Within this framework there are a number of research priorities which are all too apparent to teachers to await this process. The American Federation of Teachers urges federal policy-makers to take immediate steps to bring their own agendas in line with these pressing needs:
- Research into the effects of student mobility on educational problems related to the curriculum, to learning and to teaching.
- Both the immediate and long-term effects of all federal legislative initiatives on both teachers and children. The most pressing example at the moment is PL 94-142, the Education for All Handicapped Children Act.
- Research into what constitutes the optimum role of the schools and institutions of higher education in relation to work preparation. This would include a reexamination of concepts like career education and the idea of giving credit for work experience, as well as consideration of a variety of approaches to secondary and post-secondary education.

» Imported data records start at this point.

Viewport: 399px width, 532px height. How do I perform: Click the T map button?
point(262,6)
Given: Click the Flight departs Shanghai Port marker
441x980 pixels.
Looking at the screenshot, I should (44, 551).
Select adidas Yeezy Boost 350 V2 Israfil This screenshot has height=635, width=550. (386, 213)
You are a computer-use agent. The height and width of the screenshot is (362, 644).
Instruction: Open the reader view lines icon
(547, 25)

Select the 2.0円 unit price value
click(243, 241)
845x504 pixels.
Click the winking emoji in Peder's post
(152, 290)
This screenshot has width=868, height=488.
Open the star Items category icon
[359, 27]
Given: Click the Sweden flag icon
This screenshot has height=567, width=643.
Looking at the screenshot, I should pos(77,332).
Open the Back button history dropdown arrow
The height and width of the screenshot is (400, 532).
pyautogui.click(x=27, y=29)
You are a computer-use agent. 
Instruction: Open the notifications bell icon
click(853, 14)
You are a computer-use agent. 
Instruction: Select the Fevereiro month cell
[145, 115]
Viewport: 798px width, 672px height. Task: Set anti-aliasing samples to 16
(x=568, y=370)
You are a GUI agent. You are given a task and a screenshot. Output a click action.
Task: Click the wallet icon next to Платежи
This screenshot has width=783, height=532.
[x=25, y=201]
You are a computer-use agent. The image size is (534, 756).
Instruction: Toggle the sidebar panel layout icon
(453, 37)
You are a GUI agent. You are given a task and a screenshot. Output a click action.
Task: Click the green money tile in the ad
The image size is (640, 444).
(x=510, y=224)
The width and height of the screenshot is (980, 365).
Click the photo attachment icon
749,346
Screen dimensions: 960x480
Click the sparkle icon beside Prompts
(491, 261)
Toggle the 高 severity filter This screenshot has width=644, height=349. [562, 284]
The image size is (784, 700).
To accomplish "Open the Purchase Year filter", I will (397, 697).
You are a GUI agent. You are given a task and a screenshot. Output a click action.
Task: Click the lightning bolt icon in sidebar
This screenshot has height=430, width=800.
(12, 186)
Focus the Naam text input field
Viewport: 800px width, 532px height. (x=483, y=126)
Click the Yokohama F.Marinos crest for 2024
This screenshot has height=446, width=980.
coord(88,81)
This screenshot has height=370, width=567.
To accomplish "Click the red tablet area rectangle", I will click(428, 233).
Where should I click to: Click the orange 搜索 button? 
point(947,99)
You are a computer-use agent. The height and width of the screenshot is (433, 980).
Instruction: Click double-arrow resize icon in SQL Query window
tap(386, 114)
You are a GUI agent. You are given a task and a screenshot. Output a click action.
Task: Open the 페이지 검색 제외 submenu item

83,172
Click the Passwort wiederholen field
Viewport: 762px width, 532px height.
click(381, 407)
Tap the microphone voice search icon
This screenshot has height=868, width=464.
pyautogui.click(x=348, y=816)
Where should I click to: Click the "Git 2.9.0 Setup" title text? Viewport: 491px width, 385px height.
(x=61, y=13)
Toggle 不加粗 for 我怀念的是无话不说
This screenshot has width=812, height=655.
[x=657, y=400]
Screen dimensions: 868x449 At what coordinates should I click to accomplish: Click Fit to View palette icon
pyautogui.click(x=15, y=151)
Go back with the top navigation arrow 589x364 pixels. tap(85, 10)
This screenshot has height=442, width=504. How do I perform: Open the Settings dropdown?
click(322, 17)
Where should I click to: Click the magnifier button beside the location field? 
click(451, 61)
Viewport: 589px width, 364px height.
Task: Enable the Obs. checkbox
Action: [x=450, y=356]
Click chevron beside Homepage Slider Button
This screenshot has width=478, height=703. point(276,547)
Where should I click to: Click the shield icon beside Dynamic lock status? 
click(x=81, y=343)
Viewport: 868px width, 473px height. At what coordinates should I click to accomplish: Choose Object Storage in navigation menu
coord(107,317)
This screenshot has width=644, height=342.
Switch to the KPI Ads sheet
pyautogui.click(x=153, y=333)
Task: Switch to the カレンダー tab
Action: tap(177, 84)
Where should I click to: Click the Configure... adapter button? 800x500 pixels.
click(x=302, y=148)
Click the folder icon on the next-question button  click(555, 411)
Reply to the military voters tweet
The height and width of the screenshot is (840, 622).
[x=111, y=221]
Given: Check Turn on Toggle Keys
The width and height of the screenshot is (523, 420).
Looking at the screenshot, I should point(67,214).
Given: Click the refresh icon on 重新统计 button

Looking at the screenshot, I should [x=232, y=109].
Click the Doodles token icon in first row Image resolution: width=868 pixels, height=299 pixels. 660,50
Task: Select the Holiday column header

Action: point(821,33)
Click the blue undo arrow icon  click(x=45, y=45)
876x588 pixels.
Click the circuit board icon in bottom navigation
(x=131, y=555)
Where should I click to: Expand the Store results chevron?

- An examination of the school discipline problem-its causes, the forms it takes, and the ways of dealing with it that are worth trying. NIE should consider the possibility of supporting some experimental designs in this area.
- Research into the key factors that make for excellent schools, combined with a major effort to publish and spread knowledge of them broadly.
- Building a coherent body of knowledge on teaching based on what teachers already know but may never have shared. The concentration on teacher effectiveness research in the last five years has produced very little of value. In the meantime much of what teachers have learned through experience has never been compiled and made available in useful form. This kind of effort could begin with what teachers know but also include longer range observational research.
- Research that would locate and define excellent in service programs. Designs for educational renewal, sabbaticals, recurrent education and mid-career change could be subjects for research as well as experiments within the general frame-work of lifelong learning.
The American Federation of Teachers views these as immediate priorities that demand attention. We also believe that NIE should make finding the best mechanisms for teacher input on research a main priority. We would welcome the opportunity to take up this search jointly with the Institute in a serious long-term way. In the meantime we suggest that each research priority defined by the agency-even each research project undertaken-include consideration of its impact on teachers. We urge requirements for "teacher impact results" in relation to major research thrusts to help solve the problems of research distance from classroom realities in the short run while the long term approaches are thought through.